I didn't have enough quarters in to get disability retirement, so I spent my last year as a teacher's aid. I really enjoyed that year, even though it was difficult.
Giving up teaching was one of the hardest things I had to do.
It was helpful that my husband had already retired and we now have time to do things together.
All the best to you. I'm in the same boat. I was diagnosed 2 years ago and thought I'll be fine. I'm not. Don't have the energy and I'm retiring this year. A new journey
It is a big decision and a larger adjustment when realizing that it is time to retire...I know tat I was sort of forced into it and I didn't even have the fight in me to say "Hey wait a minute here". I haven't had alot of support in realizing those signs that you have to stop and think about your next move & what is for the best. My hubby...bless his heart felt if I kept moving I wouldn't slow down & he kept pushing me to move...move...move....We know better now! Please keep us posted how you are doing...good luck to you...casey
Thanks for writing about this Casey. I did consult with others with parkinson's before I decided. Initially I felt kind of wimpy, like really only after two years. I have come to realize that I've had pd for probably 5-8 years. Whatever I thought, like you, I feel kind of forced into it. I don't really have a choice because pd has been relentless. At the same time, I am at peace and want to remain at peace. Have you filed for disability yet? Good luck to you
I had to stop working back in 1994..on the advise of my therapist...I don't think i would have on my own... I thought I would have to wait until I reached a certain age (I was 45 at the time) and I did receive disability right away...we still joke that we don't know if the disability is for physical or mental (warped family humor). I had worked in an all male office for a large national moving company & whispers had started that I was coming to work drunk (even though they all knew that I don't and never have drank)...it caused a great deal of heartache, but I have gotten beyond that now knowing that I have to stay on top of what is going on with me and to accept what each new day brings...to do the very best that I can My only support system has been my husband but I am hoping to find local group to join and take part in. I am a big believer that in reaching out to one another we can be a great strength for one another!!!
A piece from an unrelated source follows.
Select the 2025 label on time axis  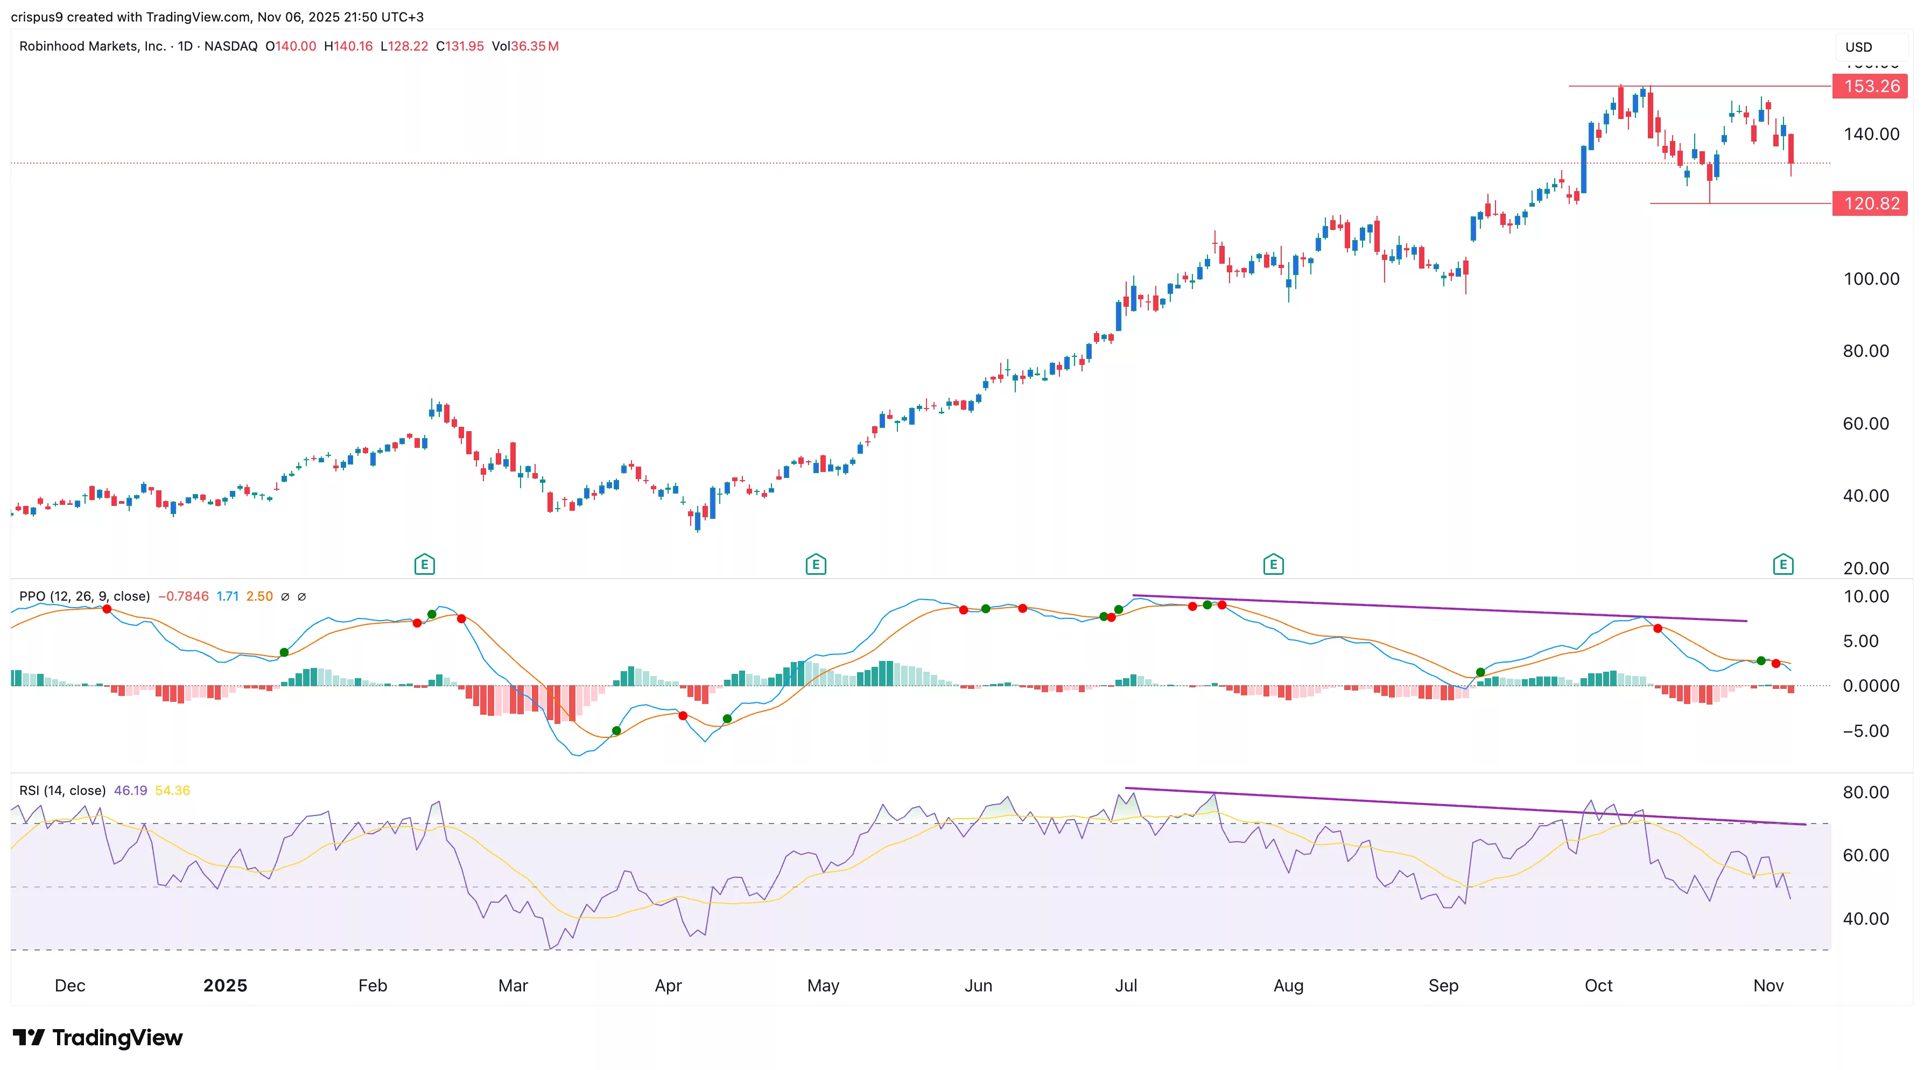tap(225, 986)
It's encouraging to know that even though I feel like a complete stranger to myself and my colleagues, there are people in the world who are walking where I am walking.
This all sounds so familiar. I decided to retire almost 4 years ago when I felt I couldn't do my teaching job up to my standards. The kids deserved a teacher who could do everything without health concerns. It was hard because I saw myself as a worker all my life and my work was 80% of my life. Still get very bored, not much to do in my area, but it all works out. New people, new hobbies,..
The only thing is some of what I used to dream I would have time to do, now that I have the time, I can't do because of my PD. But there is lots I can do, I just do it much slower than before.
I also believe that I had PD at least 6 years before being diagnosed. I only taught 2 years after finding out I had PD.
This sounds so familiar, Barb. I hated giving up my job as a preschool educator, after over 25 years. I decided that I would leave before my boss had to ask me to leave. I miss all of "my kids" ( all 225 of them) and the staff at my school, but retirement has been a good decision.